CARTA DI FIRENZE – Il coordinamento si rifà soprattutto ai principi sanciti dalla Carta di Firenze, un documento deontologico che cerca di sensibilizzare tutti i giornalisti nelle redazioni, i cosiddetti contrattualizzati, a non avallare lo sfruttamento dei precari. «Ma lo sforzo – dice Natalicchio – deve essere corale. Per questo anche noi vogliamo farci carico delle nostre responsabilità, invitando tutti i colleghi precari a rifiutare lo sfruttamento sistematico». Il coordinamento auspica inoltre un sempre maggiore coinvolgimento dell’Ordine dei giornalisti, del sindacato e della politica.

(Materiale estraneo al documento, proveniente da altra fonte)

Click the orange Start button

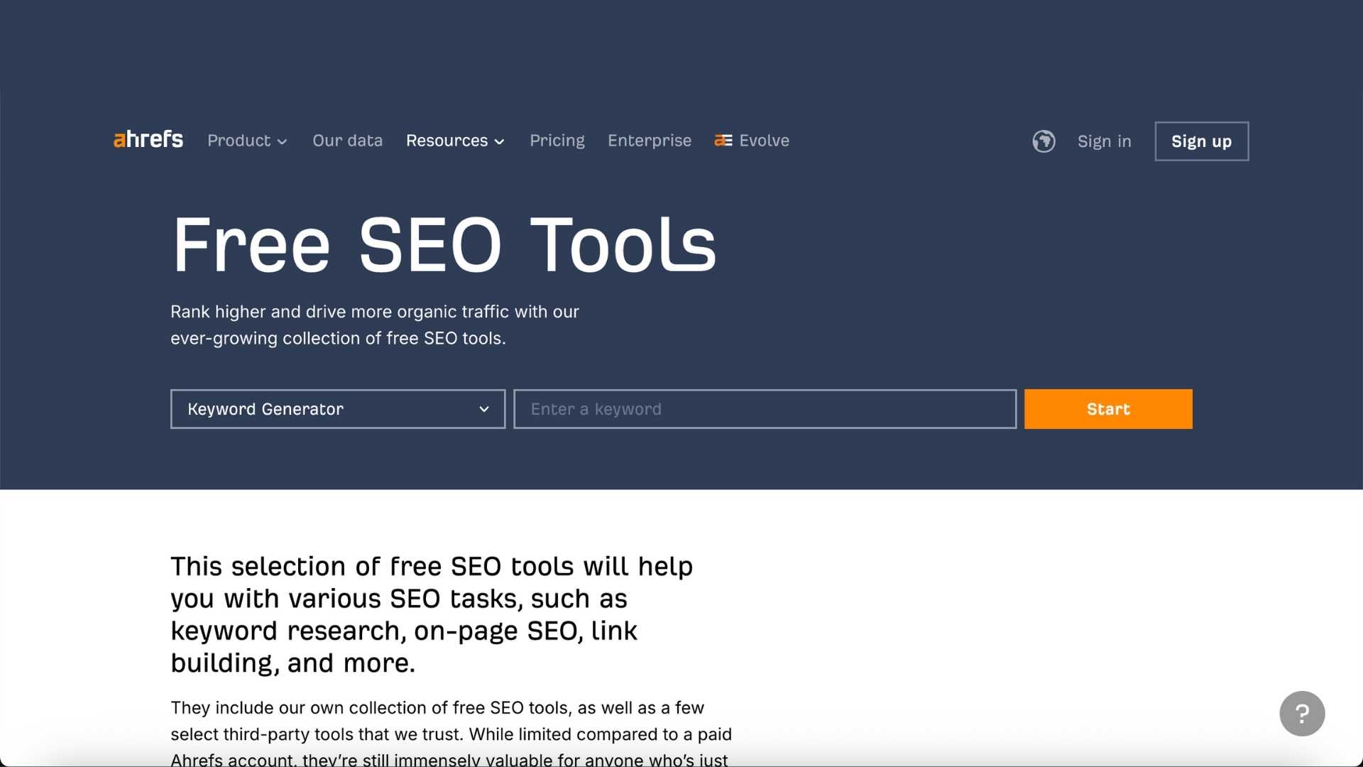pyautogui.click(x=1107, y=409)
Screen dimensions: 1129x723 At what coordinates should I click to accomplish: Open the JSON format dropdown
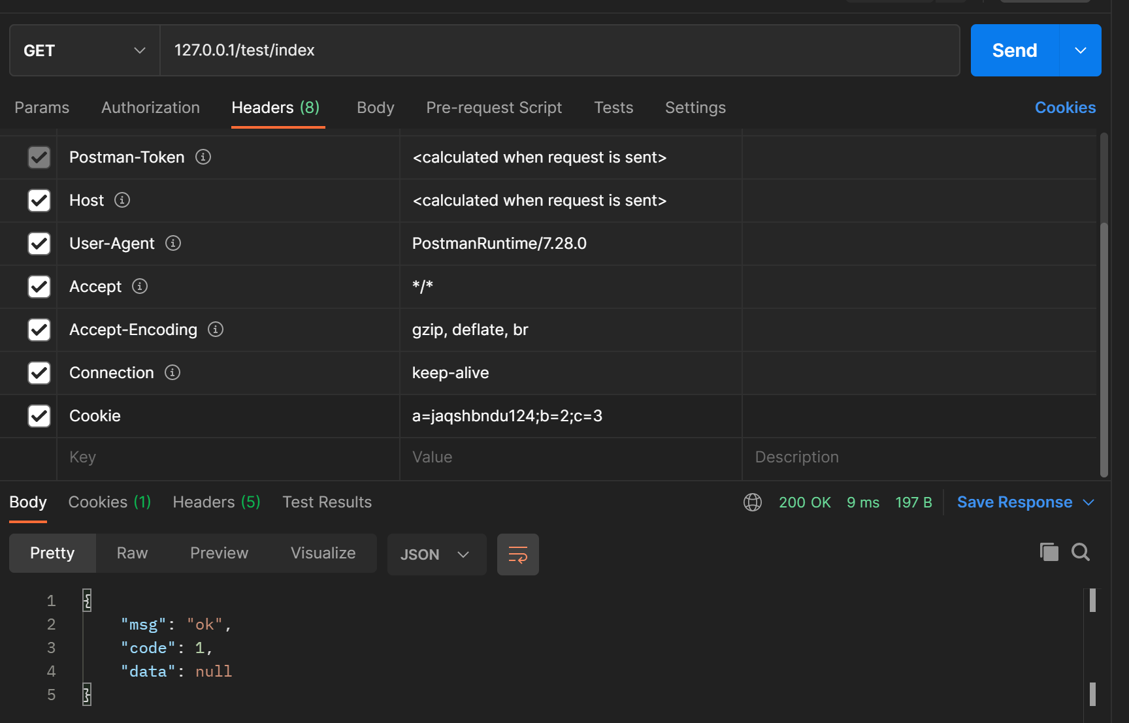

ODG E SINDACATO – Alla conferenza erano presenti infatti anche il presidente dell’Ordine, Enzo Iacopino, il segretario dell’Associazione Stampa romana, Paolo Butturini e il senatore Vincenzo Vita, membro della Commissione di Vigilanza Rai. Se Iacopino ha esortato a «evitare guerre fra poveri e unirsi contro i principali responsabili dell’attuale stato di cose, ovvero gli editori», Butturini ha ricordato «l’impegno e l’attenzione di Stampa romana nei confronti delle istanze dei colleghi precari, pur in un contesto di evidente ritardo del sindacato su alcuni fronti. Per questo – ha aggiunto Butturini – accogliamo con favore gli stimoli che arrivano dal coordinamento Errori di Stampa». Da Vita, infine, l’impegno a «stimolare l’approvazione della legge sull’equo compenso, ma anche a definire criteri più stringenti nella distribuzione dei contributi per l’editoria: tra questi il più importante deve essere quello che riguarda la situazione occupazionale. Chi assume in modo regolare deve essere premiato».